- The Washington Times - Saturday, January 27, 2007

DES MOINES, Iowa — Sen. Hillary Rodham Clinton began her presidential bid in earnest yesterday with all the momentum and certainty of a candidate in the final days of a campaign.

“I want to have this as a one-on-one conversation,” the New York Democrat told a crowd of more than 1,000 Iowans packed into a high school gymnasium.

Absent from that conversation was the dominant issue of the war in Iraq, which Mrs. Clinton voted to authorize in 2002. She did address her vote during a meeting earlier in the day with state Democratic Party officials.

“There are no do-overs in life,” Mrs. Clinton said. “I wish there were. I acted on the best judgment I had at the time.”

Two hours before the former first lady arrived for her town hall-style meeting, the folding chairs at East High School’s gym were nearly filled and an overflow room had to be opened.

Tall tripods for 17 television cameras were set up. Idling outside were seven satellite trucks and four industrial generators.

But Iowa voters especially those who will participate in the nation’s first caucuses just under a year from now on Jan. 18, 2008 are famously persnickety and expect to be courted with humility, preferably in their own living rooms.

So, Mrs. Clinton began like anyone would.

“Well, I’m Hillary Clinton,” she said to ecstatic applause. “And I’m happy to be here in Iowa.”

Unlike most early campaign events in Iowa where the voters are undecided, the vast majority of those who showed up yesterday were firmly in Mrs. Clinton’s camp. Many wore “Hillary!” stickers and buttons and waved posters with messages such as, “I LOVE HRC!”

Though national polls show Mrs. Clinton far ahead of any rival, surveys of Iowa voters show her trailing former Sen. John Edwards of North Carolina, Sen. Barack Obama of Illinois and the favorite son, former Gov. Tom Vilsack of Iowa. However, such early polls are virtually meaningless, especially since Mrs. Clinton had not visited the state since 2003.

In her meeting yesterday with party officials, she made the case for why she should be given the chance to beat the next Republican nominee for president.

“When you are attacked, you have to deck your opponent,” said Mrs. Clinton, who has lived in the glare of the national press for nearly 15 years. “I have been through the political wars longer than some of you have been alive. We’ve got to be prepared to hold our ground and fight back.”
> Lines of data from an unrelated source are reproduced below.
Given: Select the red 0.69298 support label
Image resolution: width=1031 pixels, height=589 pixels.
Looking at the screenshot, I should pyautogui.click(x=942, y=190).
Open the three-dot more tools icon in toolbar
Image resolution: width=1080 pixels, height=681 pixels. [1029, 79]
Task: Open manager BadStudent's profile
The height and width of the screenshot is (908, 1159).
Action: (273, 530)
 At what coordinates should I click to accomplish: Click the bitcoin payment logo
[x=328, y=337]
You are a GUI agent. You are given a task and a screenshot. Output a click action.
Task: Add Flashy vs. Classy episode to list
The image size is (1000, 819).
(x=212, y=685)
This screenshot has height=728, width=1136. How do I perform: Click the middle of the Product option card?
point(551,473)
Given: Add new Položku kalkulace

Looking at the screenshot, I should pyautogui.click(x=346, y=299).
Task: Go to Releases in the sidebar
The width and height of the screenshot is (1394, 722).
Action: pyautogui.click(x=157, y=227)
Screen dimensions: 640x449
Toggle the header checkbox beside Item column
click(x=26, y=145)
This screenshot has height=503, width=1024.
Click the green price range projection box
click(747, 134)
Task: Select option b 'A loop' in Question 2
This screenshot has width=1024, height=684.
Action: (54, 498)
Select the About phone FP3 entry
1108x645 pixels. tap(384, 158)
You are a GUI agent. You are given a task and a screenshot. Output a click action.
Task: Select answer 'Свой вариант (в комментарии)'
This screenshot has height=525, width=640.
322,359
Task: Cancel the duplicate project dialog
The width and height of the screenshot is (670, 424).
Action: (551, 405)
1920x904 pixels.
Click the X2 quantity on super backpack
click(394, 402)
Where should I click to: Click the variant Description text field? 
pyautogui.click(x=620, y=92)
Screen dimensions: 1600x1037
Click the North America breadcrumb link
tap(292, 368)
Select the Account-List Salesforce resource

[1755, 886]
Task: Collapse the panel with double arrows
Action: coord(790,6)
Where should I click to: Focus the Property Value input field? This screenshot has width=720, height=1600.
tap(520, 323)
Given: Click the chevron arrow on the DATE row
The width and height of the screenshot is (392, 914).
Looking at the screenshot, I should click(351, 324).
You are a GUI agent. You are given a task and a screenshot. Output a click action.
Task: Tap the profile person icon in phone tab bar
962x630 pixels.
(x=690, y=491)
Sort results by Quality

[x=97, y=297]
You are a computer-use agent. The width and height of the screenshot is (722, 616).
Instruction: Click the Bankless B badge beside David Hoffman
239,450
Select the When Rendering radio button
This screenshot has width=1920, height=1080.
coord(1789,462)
Mrs. Clinton said she would have voted differently on authorizing the Iraq war if she had more accurate information at the time. She also said that as the junior senator from New York, she “lived through 9/11” and has “a slightly different take on this from some of the other people who will be coming through here.”

However, Mrs. Clinton was not about to offer herself as a peace candidate.

“I do think we are engaged in a war against heartless, ruthless enemies,” she said. “If they could come after us again tomorrow, they would do so.”

During her forum with voters, Mrs. Clinton was not asked a single question about her vote authorizing the war.

She was asked how she planned to win election to an office that has been held by men for more than 200 years.

“Sometimes, you have to work harder,” Mrs. Clinton said.

There were more women than men in the audience, but she strove to play down the issue of a woman as president.

“There will be more stories about my clothes and hair than some of the people running against me,” Mrs. Clinton said.

But she did not avoid the topic of women in leadership altogether. She gave a nod to the new Democratic House speaker, Nancy Pelosi of California, and the crowd erupted.

At one point, a woman in the audience shouted, “You go, girl!”

Mrs. Clinton shot back without missing a beat: “Go with me!”

John Barry, a veteran, rose to ask a question and began by saying, somewhat nervously: “America loves you and you look very nice.”

Beaming, Mrs. Clinton thanked him, and the crowd roared with approval.

Another issue she met head-on was her failed effort during her husband’s White House tenure to implement socialized medicine.

“The problems we were trying to address are still with us,” Mrs. Clinton said. “In fact, they’ve gotten worse.”

She said she remains committed to “universal health care coverage” and predicted that it’s a matter of “when,” not “if” it will happen.

“We are finally creating a consensus in the country for this,” Mrs. Clinton said.

On global warming, she said: “Of course, global climate change is real, and it is a threat.”

On the disparity among states regarding the foster care of children, Mrs. Clinton said: “I do think we need a national approach to that.”

Terri Hoffman, 53, an eighth-grade teacher was among those surprised not to hear more about the war. She opposes it, but said she still could support Mrs. Clinton. Her only reservation is that she also likes Mr. Edwards, who has energetically courted voters here for two years.

Miss Hoffman worries that voters might shy away from voting for a woman.

“If they become a team, I guess I would be very happy,” she said. “I think she’ll be a great vice president.”

Natalie Coates, 17, of Goshen, Ind., attended the event with her mother. She has no reservations whatsoever.

“I think it’s awesome that she’s a woman,” Natalie said.

By the time Election Day rolls around, she will be eligible to vote, and she said she would cast her first-ever ballot for Mrs. Clinton.